When the Institute of Medicine published its landmark 1999 study “To Err Is Human,” finding that up to 98,000 patients die each year in hospitals due to medical errors, the medical industry had a swift response. Within a year, both the Journal of the American Medical Association (JAMA) and the New England Journal of Medicine published studies denying these findings. The articles were titled respectively, “Deaths due to medical errors is exaggerated in Institute of Medicine report" and “The Institute of Medicine report on medical errors-could it do harm?”
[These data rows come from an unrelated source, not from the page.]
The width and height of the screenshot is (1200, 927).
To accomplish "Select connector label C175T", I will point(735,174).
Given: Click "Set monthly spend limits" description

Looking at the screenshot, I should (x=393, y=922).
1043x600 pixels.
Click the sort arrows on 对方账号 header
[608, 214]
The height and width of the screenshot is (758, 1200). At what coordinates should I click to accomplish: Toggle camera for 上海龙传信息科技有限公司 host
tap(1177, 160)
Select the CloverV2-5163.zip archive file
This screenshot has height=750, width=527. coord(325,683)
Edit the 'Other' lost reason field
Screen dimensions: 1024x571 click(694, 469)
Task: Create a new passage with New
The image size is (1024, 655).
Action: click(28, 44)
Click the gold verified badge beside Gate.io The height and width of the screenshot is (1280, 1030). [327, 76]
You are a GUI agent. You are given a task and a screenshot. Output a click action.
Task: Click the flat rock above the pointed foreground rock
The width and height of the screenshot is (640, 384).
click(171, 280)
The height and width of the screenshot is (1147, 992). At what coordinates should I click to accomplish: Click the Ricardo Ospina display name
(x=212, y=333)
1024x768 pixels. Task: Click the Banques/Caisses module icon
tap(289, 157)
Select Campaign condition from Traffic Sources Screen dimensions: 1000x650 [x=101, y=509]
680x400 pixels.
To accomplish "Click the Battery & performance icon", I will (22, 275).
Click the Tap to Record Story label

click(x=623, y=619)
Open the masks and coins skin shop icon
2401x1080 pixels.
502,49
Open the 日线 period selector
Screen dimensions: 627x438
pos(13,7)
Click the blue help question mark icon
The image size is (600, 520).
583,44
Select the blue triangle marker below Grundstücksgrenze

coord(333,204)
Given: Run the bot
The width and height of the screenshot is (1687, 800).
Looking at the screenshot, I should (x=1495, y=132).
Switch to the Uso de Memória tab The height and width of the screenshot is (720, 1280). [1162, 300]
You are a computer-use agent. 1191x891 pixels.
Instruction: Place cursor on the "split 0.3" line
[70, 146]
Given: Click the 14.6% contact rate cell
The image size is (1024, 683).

Guess they had to do something. The image of two 737s crashing every day for a year clearly wasn’t “on message” when it came to the AMA’s massive lobbying effort to enact laws to drastically limit compensation to harmed patients. And as these studies show, the push-back worked to some extent as a bunch of states responded to the epidemic of malpractice by capping damages to injured patients. Even as late as 2011, those anti-IOM studies were thrown in the face of patient advocates testifying against congressional legislation to drastically cap compensation to patients nationwide. (Check out this video, beginning at 3:56!)
So when news broke everywhere yesterday about the new article by Dr. Martin A. Makary of the Department of Surgery at Johns Hopkins University School of Medicine, I admit I had to brace myself. Dr. Makary found that the IOM figure was “limited and outdated” because the number was likely four times higher. Indeed, medical errors are the third leading cause of death in America. The push back may have already begun.
Medical errors are not officially listed by the Centers for Disease Control and Prevention as an official cause of death. Pro Publica, which first calculated the “third leading cause of death” figure in 2013, notes that Dr. Makary is “call[ing] for changes in death certificates to better tabulate fatal lapses in care. In an open letter, they urge the Centers for Disease Control and Prevention to immediately add medical errors to its annual list reporting the top causes of death."
Bob Anderson, chief of the mortality statistics branch for the CDC, disputed that the agency’s coding is the problem. He said complications from medical care are listed on death certificates, and that codes do capture them. The CDC’s published mortality statistics, however, count only the “underlying cause of death,” defined as the condition that led a person to seek treatment.
As a result, even if a doctor does list medical errors on a death certificate, they are not included in the published totals. Only the underlying condition, such as heart disease or cancer, is counted, even when it isn’t fatal.
Anderson said the CDC’s approach is consistent with international guidelines, allowing U.S. death statistics to be compared with those of other countries. As such, it would be difficult to change “unless we had a really compelling reason to do so,” Anderson said.
[And, he] said, it’s an “uncomfortable situation” for a doctor to report that a patient died from a medical error. Adding a check box to the death certificate won’t solve that problem, he said, and a better strategy is to educate doctors about the importance of reporting errors.
And therein lies the rub. Underreporting of errors is already a massive problem. (Check out the Center for Justice & Democracy’s Med Mal Briefing Book, p. 92 et seq., for lots of studies describing this phenomenon.) And if you think "fear of being sued" is the cause of underreporting, think again.
According to a January 2012 study, “Hospital employees recognize and report only one out of seven errors, accidents and other events that harm Medicare patients while they are hospitalized" because hospital employees do not seem to know what patient harm is and if they do, they think it is someone else’s job to report it.
Specifically, “[T]he problem is that hospital employees do not recognize ‘what constitutes patient harm’ or do not realize that particular events harmed patients and should be reported.… In some cases … employees assumed someone else would report the episode, or they thought it was so common that it did not need to be reported, or ‘suspected that the events were isolated incidents unlikely to recur.’”
Yet rather than trying to solve this problem, the medical community seems to be moving in the opposite direction – the direction of never reporting errors at all!
As Mark Twain may (or may not) have put it, “Denial ain't just a river in Egypt.”